-- START EXCERPTED PASSAGE --

Ok not exactly poor, but you are 30 years old, married to a 28 year old earning well but BROKE. Poor maybe too harsh – but if all you have to show for 6 years of working is say Rs. 10 lakhs in the bank, well you are almost there.

Your story?

Let me tell you MY observations. Remember these are the observations of a 50 year old – born and brought up in a country with rations, shortages, tough job conditions, etc. To that extent there is likely to be bias – but liberalisation happened when we were 30…so we to did get the benefit of the 8% growth!!

Here are the reasons that I think what keeps you poor:

1. Not understanding finance: Absolutely no attempt was / has been made by your parents, our education system, etc. to teach you finance. So you do not know it. I wish we kept saying ‘financial learning’ so that people would have made an attempt to ‘LEARN’ instead of expecting people to ‘TEACH’ them financial planning.

2. You are financially scared: The only finance you learnt is from your parents – who were financially illiterate. This meant you thought money should be kept ONLY and ONLY in pillow covers, bank fixed deposits, government schemes. Excellent for the government of India. Terrible for you. You are losing money to inflation.

-- END EXCERPTED PASSAGE --

> SET TASKS:
(1) In the personal finance post, list every place where, as the parents taught, money should be kept.
(2) Write the next part of the personal finance post about what keeps young earners poor, picking up after its last sentence.
The records that follow have no connection to the personal finance post above.

-- START RECORDED INFORMATION --

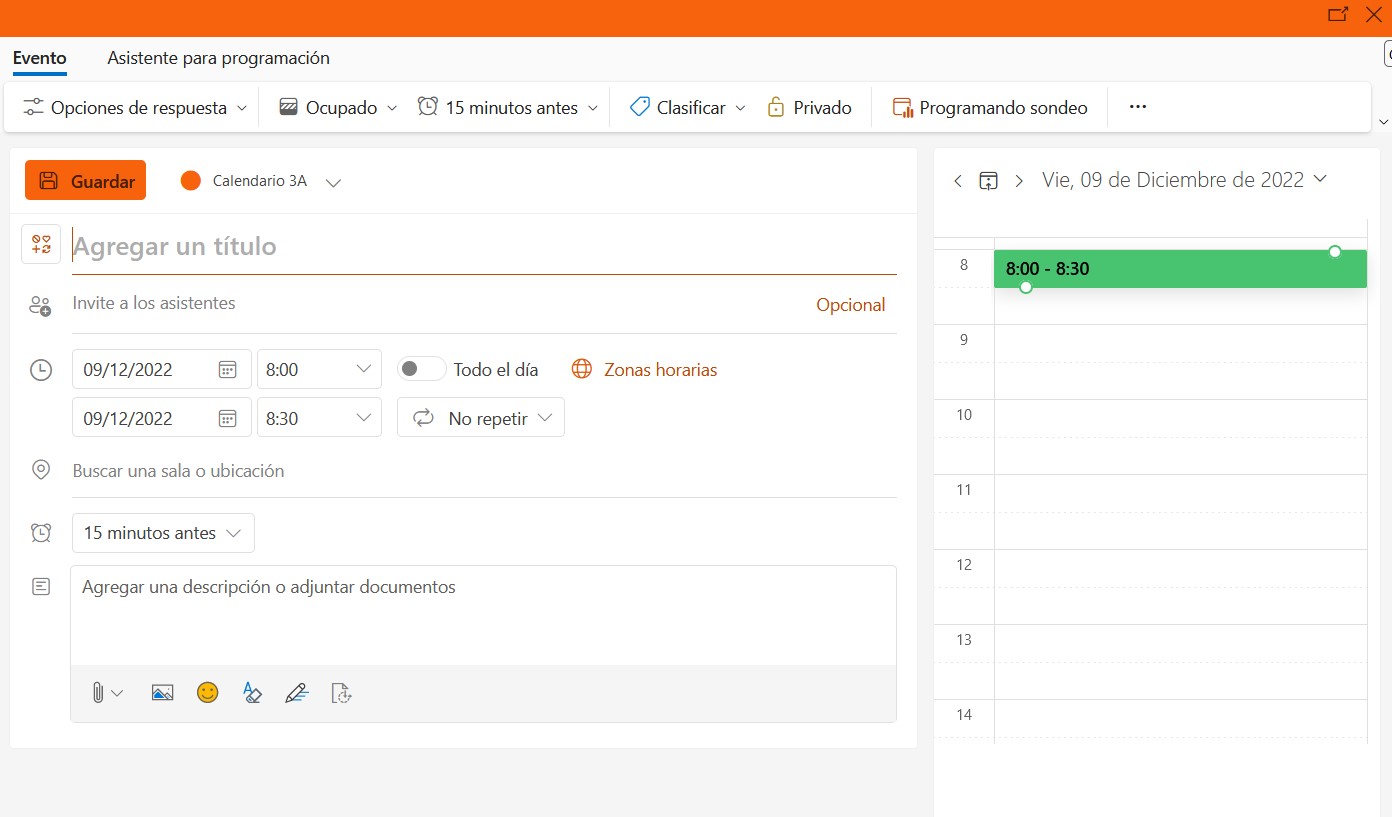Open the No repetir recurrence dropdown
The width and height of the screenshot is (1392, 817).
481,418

-- END RECORDED INFORMATION --
-- START RECORDED INFORMATION --

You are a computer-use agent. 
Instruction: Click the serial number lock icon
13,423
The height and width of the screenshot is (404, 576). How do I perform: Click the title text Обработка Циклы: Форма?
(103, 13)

-- END RECORDED INFORMATION --
-- START RECORDED INFORMATION --

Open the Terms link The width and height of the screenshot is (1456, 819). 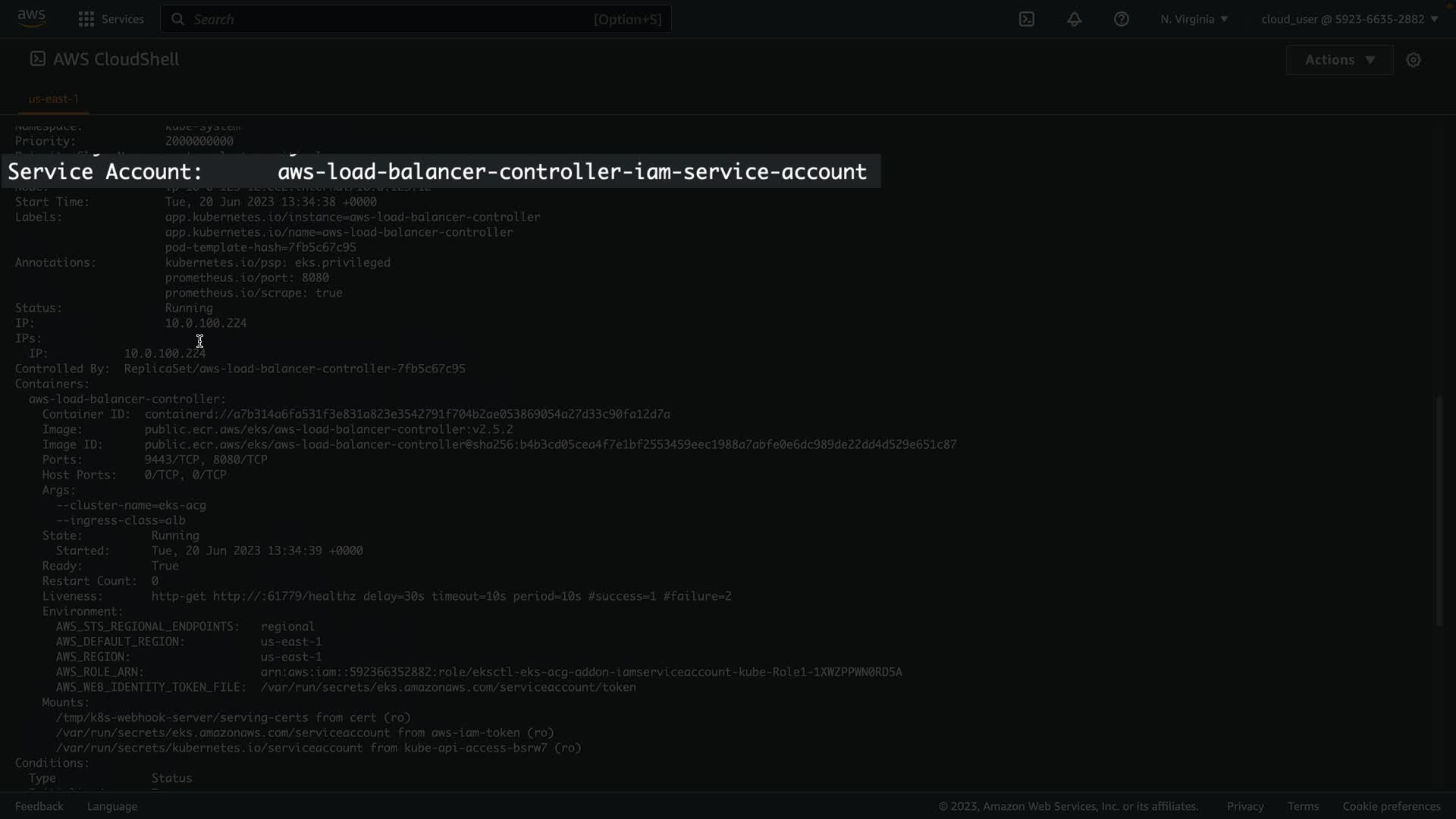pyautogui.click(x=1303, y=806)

-- END RECORDED INFORMATION --

> EXPECTED ANSWERS:
(1)
- Pillow covers
- Bank fixed deposits
- Government schemes

(2)
3. You cannot Postpone consumption: You see a thing, and you want it. Period. It hardly matters whether it is a Rs. 3000 Tee shirt or a Rs. 1,50,000 KTM from Bajaj Auto. Add to this peer pressure, parental pressure, and ease of borrowing – ensures a continuous borrowing to spend syndrome. I am happy to be a shareholder of Hdfc bank. They thrive on you.

4. You and your spouse joint understanding of finance means fighting, because it is like 6 blind men and an elephant. You, your wife, your parents and her parents. So your personal finances are like Humpty Dumpty. Honestly, it will require all the kings horses and kings men to set it right, if at all.

5. You ‘invest’ in things you do not understand: Then come to me and ask ‘Sir I have been INVESTING in this ULIP for the past 7 years, why is the sum accumulated only Rs. 60,300 – when my contribution is Rs. 77,000? Well, well, dear me, you should have asked me BEFORE you invested, right? Just chill. By the way you invested because your wife’s classmate had to meet a life insurance target, right? why call it an investment?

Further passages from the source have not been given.